Chondrial Therapeutics and Zafgen Complete Merger and Begin Operating as Larimar Therapeutics
Chondrial Therapeutics and Zafgen Complete Merger and Begin Operating as Larimar Therapeutics
May 29, 2020 at 8:00 AM EDT
– Shares of combined company to commence trading on Nasdaq Global Market under the symbol “LRMR” on May 29, 2020
– Company signed $80 million in private placement financing with biotechnology focused institutional investors
– New Board Chair, Chief Medical Officer and Chief Financial Officer appointed
BALA CYNWYD, Pa., May 29, 2020 (GLOBE NEWSWIRE) — Chondrial Therapeutics, Inc., a clinical-stage biotechnology company focused on developing treatments for complex rare diseases, today announced the completion of its reverse merger with Zafgen, Inc. (Nasdaq:ZFGN). The combined, publicly traded clinical-stage biotechnology company will operate under the name Larimar Therapeutics, Inc. and its shares will commence trading on the Nasdaq Global Market on May 29, 2020, under the ticker symbol “LRMR.”
The combined company also announced it has secured funding commitments in a private placement financing of common stock (or pre-funded warrants to purchase common stock in lieu thereof) for $80 million of gross proceeds before placement agent fees and expenses. The financing is being led by Cowen Healthcare Investments, and includes participation from biotechnology specialist funds Acuta Capital, funds managed by Janus Henderson Investors, Logos Capital, OrbiMed, RA Capital Management, and Vivo Capital, along with other healthcare-focused institutional investors. Along with the company’s largest existing investor, Deerfield Management, the new investors in the financing create a strong institutional shareholder base for the company.
Together with approximately $40 million in cash on Zafgen’s balance sheet at the time of the merger, the combined company has approximately $116 million in cash.
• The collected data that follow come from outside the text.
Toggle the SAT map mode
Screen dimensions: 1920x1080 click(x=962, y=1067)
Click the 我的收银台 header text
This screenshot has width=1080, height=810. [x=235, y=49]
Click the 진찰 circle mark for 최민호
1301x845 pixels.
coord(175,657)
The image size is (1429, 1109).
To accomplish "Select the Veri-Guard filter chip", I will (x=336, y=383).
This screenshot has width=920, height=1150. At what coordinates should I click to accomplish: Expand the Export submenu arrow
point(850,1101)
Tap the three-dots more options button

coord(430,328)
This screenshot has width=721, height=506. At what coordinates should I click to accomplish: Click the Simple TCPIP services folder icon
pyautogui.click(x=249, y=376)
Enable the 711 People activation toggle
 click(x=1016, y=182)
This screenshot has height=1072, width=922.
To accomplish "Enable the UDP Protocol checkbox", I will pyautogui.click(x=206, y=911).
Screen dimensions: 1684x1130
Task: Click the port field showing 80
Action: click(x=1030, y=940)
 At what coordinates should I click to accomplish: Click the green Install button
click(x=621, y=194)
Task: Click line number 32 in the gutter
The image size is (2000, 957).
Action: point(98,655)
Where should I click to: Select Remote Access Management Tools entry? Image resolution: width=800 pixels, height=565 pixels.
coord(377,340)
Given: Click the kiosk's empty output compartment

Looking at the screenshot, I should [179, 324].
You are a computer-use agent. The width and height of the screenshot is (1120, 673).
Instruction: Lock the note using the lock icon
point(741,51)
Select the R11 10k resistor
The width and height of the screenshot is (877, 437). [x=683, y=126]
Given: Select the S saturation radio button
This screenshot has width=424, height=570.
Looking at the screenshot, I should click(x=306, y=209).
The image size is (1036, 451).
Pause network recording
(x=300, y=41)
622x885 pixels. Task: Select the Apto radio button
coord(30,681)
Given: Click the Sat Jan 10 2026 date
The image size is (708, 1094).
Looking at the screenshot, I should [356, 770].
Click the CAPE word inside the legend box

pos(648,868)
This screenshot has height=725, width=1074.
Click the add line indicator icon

On May 28, 2020, prior to the consummation of the merger, Zafgen effected a one-for-twelve reverse stock split. All issued and outstanding shares of common stock of Zafgen were subject to the reverse stock split. No fractional shares will be issued in connection with the reverse stock split. Instead, cash will be paid in lieu of fractional shares. Upon completion of the merger, taking into consideration the reverse stock split, the holder of shares of Chondrial capital stock outstanding immediately prior to the merger received 6,091,250 shares of Zafgen common stock.
Larimar will issue approximately 6,734,006 shares of common stock (or pre-funded warrants to purchase common stock in lieu thereof) in the private placement. The shares and pre-funded warrants are being sold at a price of $11.88 and $11.87, respectively. Each pre-funded warrant will have an exercise price of $0.01 per share and will be exercisable immediately. The private placement is expected to close on June 1, 2020.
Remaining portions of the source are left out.